The Washington Nationals and Houston Astros will send Max Scherzer and Zack Greinke to the bump, respectively, in what will go down as a seminal moment in baseball history in Game 7. These moments always have a habit of bringing out the best in pitchers, and these eight forever etched their name in baseball lore with dominant Game 7 performances.
8. Babe Adams, 1909
Adams, who posted a 1.11 ERA as a rookie in 25 games, came to play in this series, winning three of its seven games. Adams capped his effort with a complete game shutout for the Pittsburgh Pirates in Game 7 of the 1909 series, which would be the last time the Ty Cobb would ever play in the Fall Classic. This has been lost to history to some degree, but Adams' performance that year is up there with anyone.
7. Mickey Lolich, 1968
Lolich's Detroit Tigers took on Bob Gibson in the middle of one of the most dominant seasons in baseball history, and they managed to come out on top. Lolich, pitching on two days rest in the climactic game, hurled a complete game against Gibson, allowing just one run while notching a home run of his own to propel the Tigers to a 4-1 win. The Tigers have just one championship since Lolich's heroics in '68.

* Stated task 1: Name every team mentioned in the Game 7 article.
* Stated task 2:
Answer these from the Game 7 article:
(a) What ERA did Babe Adams post as a rookie?
(b) How many days of rest did Mickey Lolich have before the climactic game?
(c) Which pitcher will the Houston Astros send to the bump?
* Stated task 3: Summarize the Game 7 article in two sentences.
Answer using only the Game 7 article.

* Raw data:
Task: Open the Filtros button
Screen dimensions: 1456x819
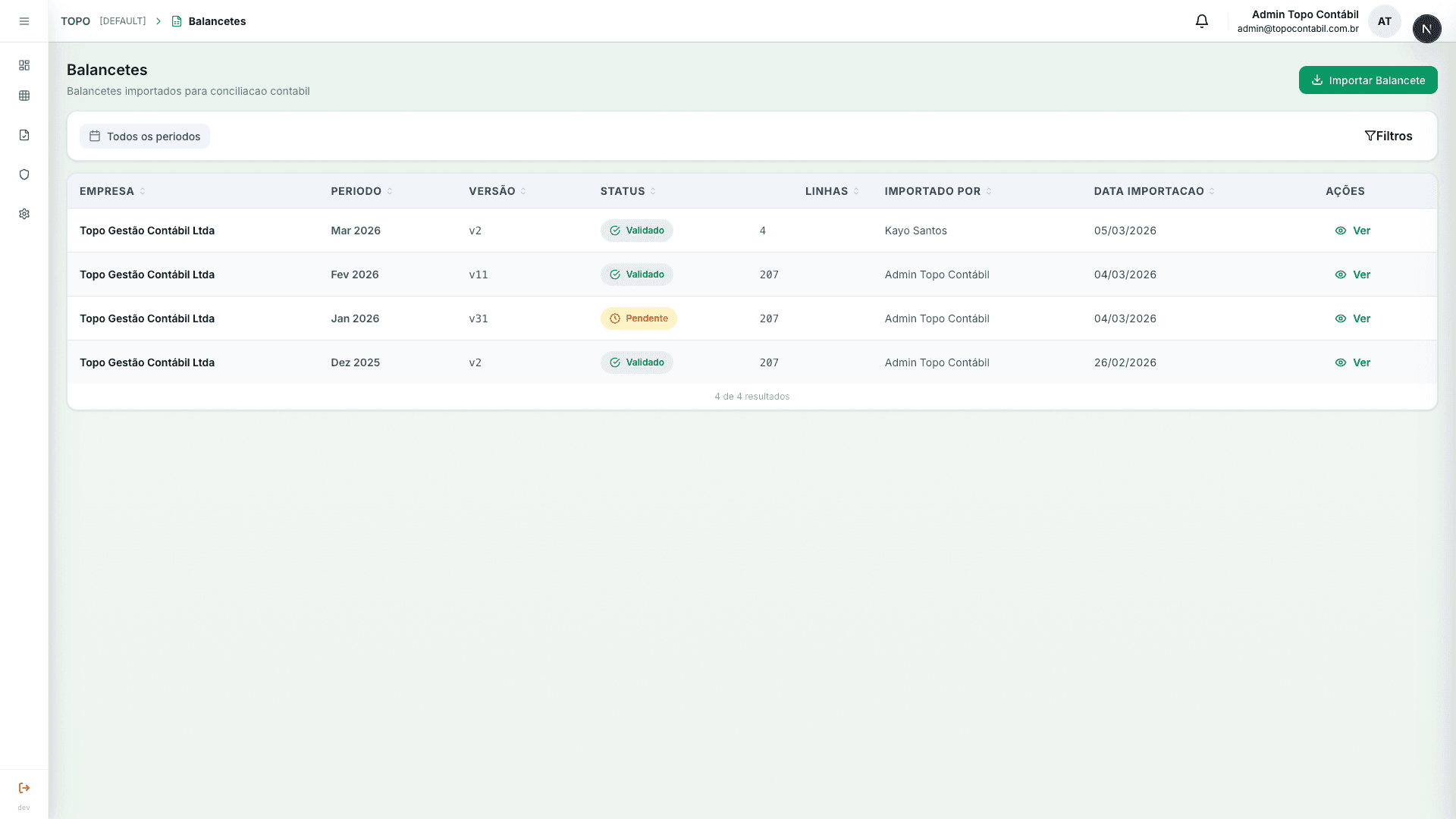Action: (x=1388, y=136)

* Full output 1: Washington Nationals, Houston Astros, Pittsburgh Pirates, Detroit Tigers

* Full output 2:
(a) 1.11
(b) Two days
(c) Zack Greinke

* Full output 3: The Game 7 article notes that the Nationals and Astros will start Max Scherzer and Zack Greinke in Game 7 and recalls eight pitchers who etched their names in baseball lore with dominant Game 7 performances. Babe Adams won three games for the Pittsburgh Pirates in the 1909 series, capped by a Game 7 complete game shutout, and in 1968 Mickey Lolich, on two days rest, threw a complete game against Bob Gibson, allowing one run and hitting a home run in the Tigers' 4-1 win.